BTW if the other proposal passes can we basically assume that if a loop doesn’t have the sideeffect intrinsic in it is then removable?

The patch as far as I can tell blocks some optimizations in presence
of the intrinsic. The intrinsic itself doesn't really lower to
anything, as far as I can tell. I'm not sure the semantic has settled
down (and I still need to digest the whole proposal).

That patch seems to suggest that in its current state llvm is mostly broken for languages that consider all infinite loops as unremovable ... (but I didn’t read all the discussion)

I think at least Rust (and maybe Java? but don't quote me on that) are broken.
https://github.com/rust-lang/rust/issues/42009
The original bugzilla for this issue has 3 digits which says a lot
about how old the problem is :slight_smile:
https://bugs.llvm.org//show_bug.cgi?id=965

Thanks,

I see the usecase for mixed language compilation (that’s probably why you fancy something like the side-effect thing instead right?)

It’s also about not having parameterized semantics for the IR. I’d certainly find that undesirable. We could make it part of datalayout, or similar, but that has problems with mixed-language compilation. It also has problems with C, where we generally get to assume that loops terminate, but loops with a constant controlling condition (at the source level) can be infinite. Whether or not something is a constant condition at the source level is something that we need the frontend to mark only for specific loops.

BTW if the other proposal passes can we basically assume that if a loop doesn’t have the sideeffect intrinsic in it is then removable?

If it does not have the sideeffect intrinsic, or some other actual side effect (or atomic, etc.), then yes.

Ok, great, that seems to match with my original understanding then!

That patch seems to suggest that in its current state llvm is mostly broken for languages that consider all infinite loops as unremovable … (but I didn’t read all the discussion)

As I understand it, it is broken in places, but we also don’t take advantage of assuming that loops terminate as much as we could (assuming we fully commit to that assumption).

Yeah, that’s what I meant with “mostly”, but probably it would have been better “sometimes” :stuck_out_tongue:

Thanks!
Marcello

I see the usecase for mixed language compilation (that’s probably why you fancy something like the side-effect thing instead right?)

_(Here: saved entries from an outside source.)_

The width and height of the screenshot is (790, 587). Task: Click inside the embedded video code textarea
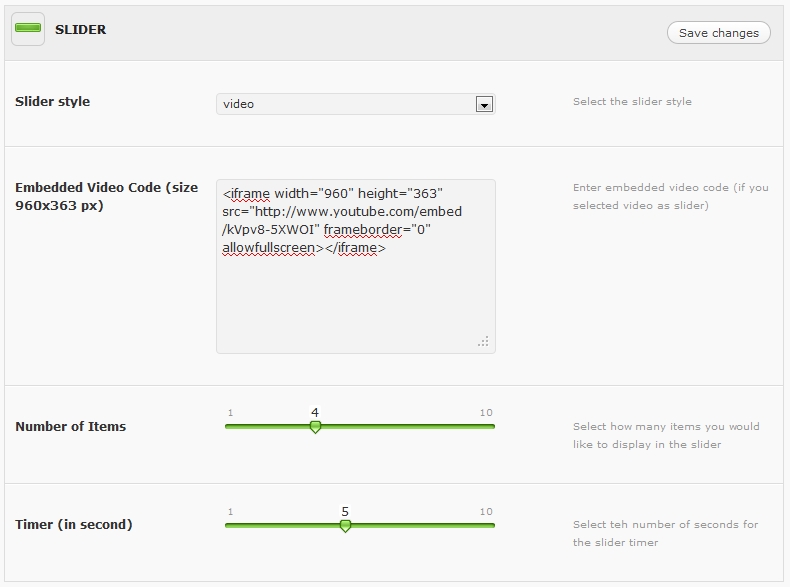pos(355,300)
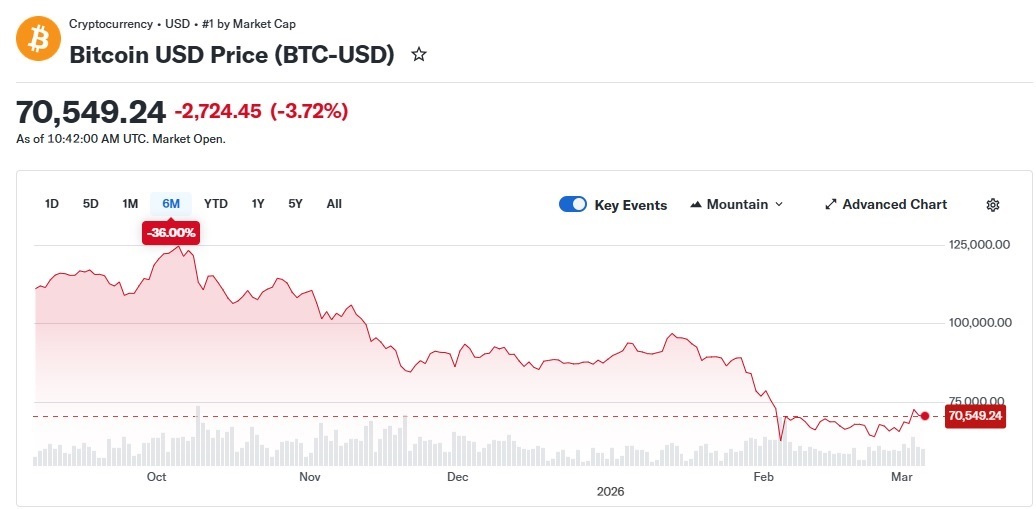The image size is (1036, 509).
Task: Click the Mountain chart type icon
Action: 696,205
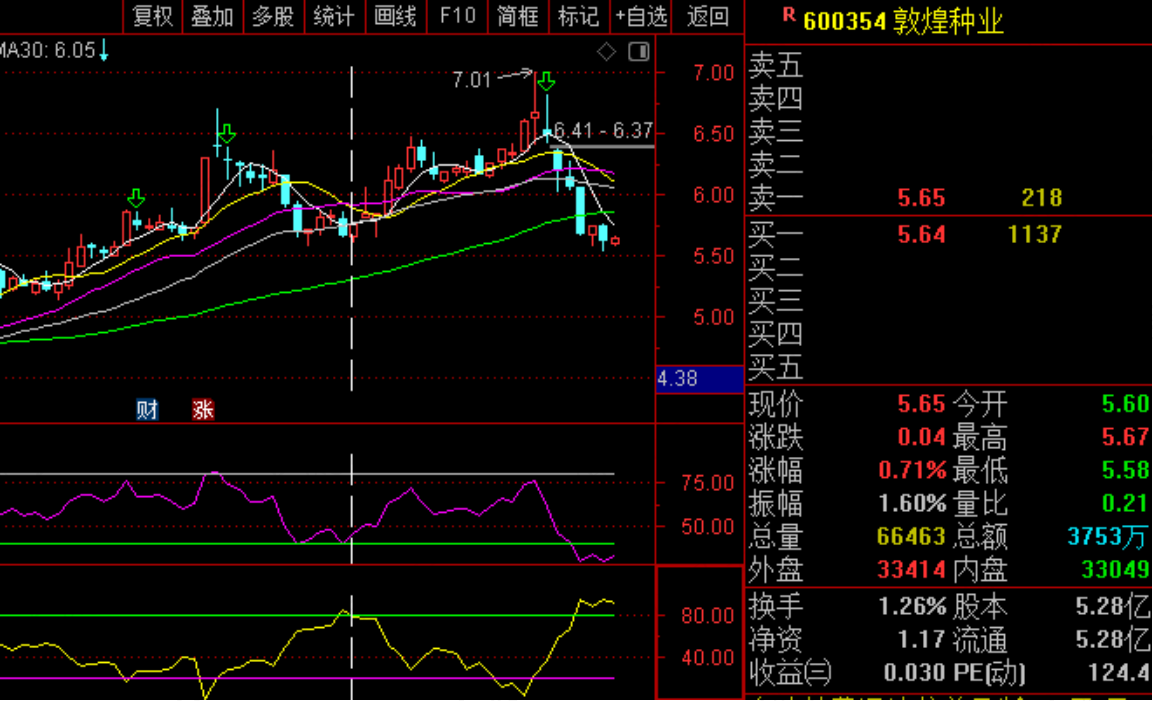Image resolution: width=1153 pixels, height=701 pixels.
Task: Open the 统计 statistics menu
Action: pyautogui.click(x=335, y=16)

That could be a reason, but it wasn't my main motivation. Basically
I'm worried about having per-passes specific flags for non-debug
purposes.
Also, whether it's valid to perform some optimizations is something
that the source language rules should dictate, not something the user
should control. Exposing such flag is dangerous as people could just
add `-mllvm -remove-my-loops` with any frontend and then complain the
semantic of their code is not preserving. In some sense they are
shooting themselves in the foot, but I'm under the impression that
flags shouldn't really change the semantic (although some do, e.g.
-ffast-math, which many regret).

Yeah, I totally understand your point and is valid. Considering the work that is being done in the other patch it totally makes sense to wait for that to be done and then “fix” LoopDeletion to allow
non-sideeffected infinite loops to be removed … unless some other issues arise with that.